Excerpt from a dataset:
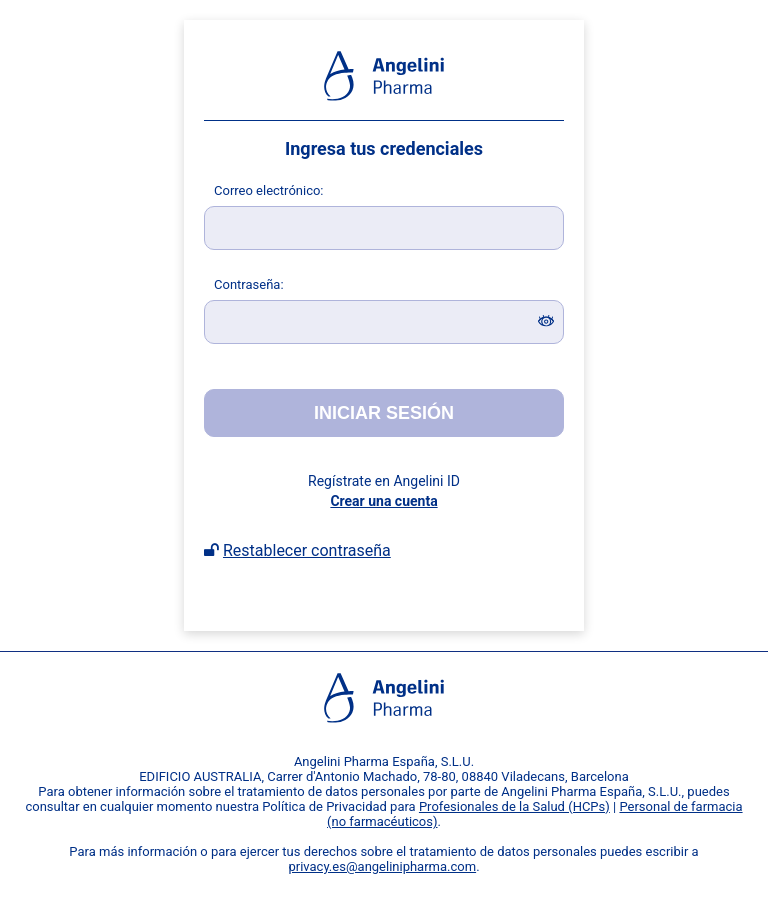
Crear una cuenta (383, 501)
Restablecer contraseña (307, 550)
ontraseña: (249, 284)
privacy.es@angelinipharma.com (382, 866)
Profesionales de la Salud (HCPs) (514, 806)
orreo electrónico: (269, 190)
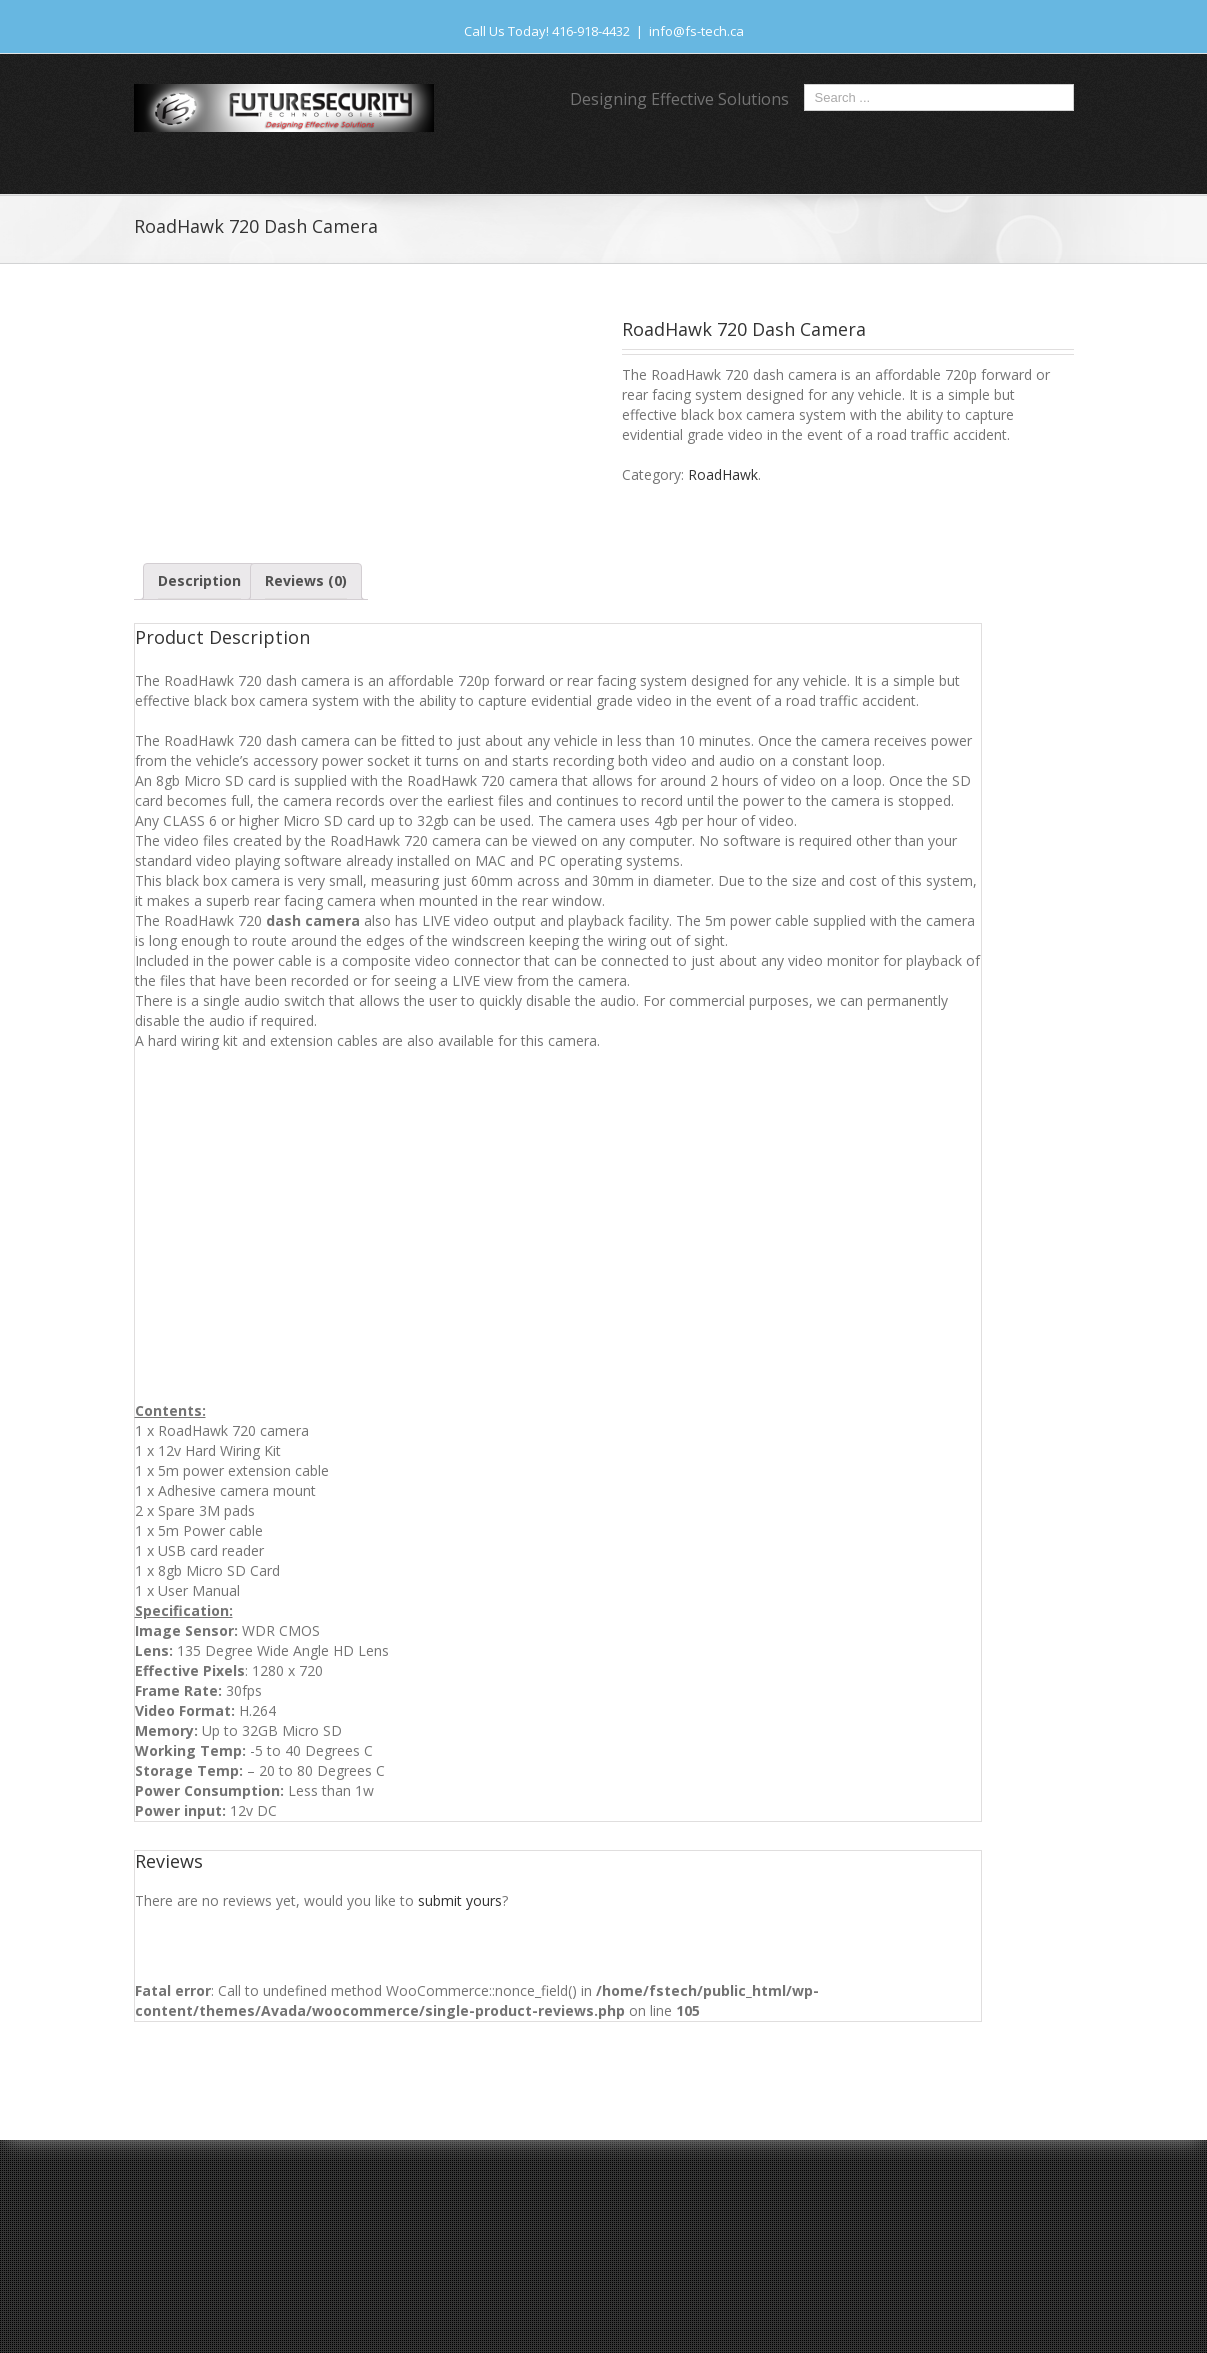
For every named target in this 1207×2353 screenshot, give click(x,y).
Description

● **Exercise requirements**
Please turn the listing above into a numbered list, leaving out blank lines and the pictures.

● **Reply**
1. Crear una cuenta (383, 501)
2. Restablecer contraseña (307, 550)
3. ontraseña: (249, 284)
4. privacy.es@angelinipharma.com (382, 866)
5. Profesionales de la Salud (HCPs) (514, 806)
6. orreo electrónico: (269, 190)
7. For every named target in this 1207×2353 screenshot, give click(x,y).
8. Description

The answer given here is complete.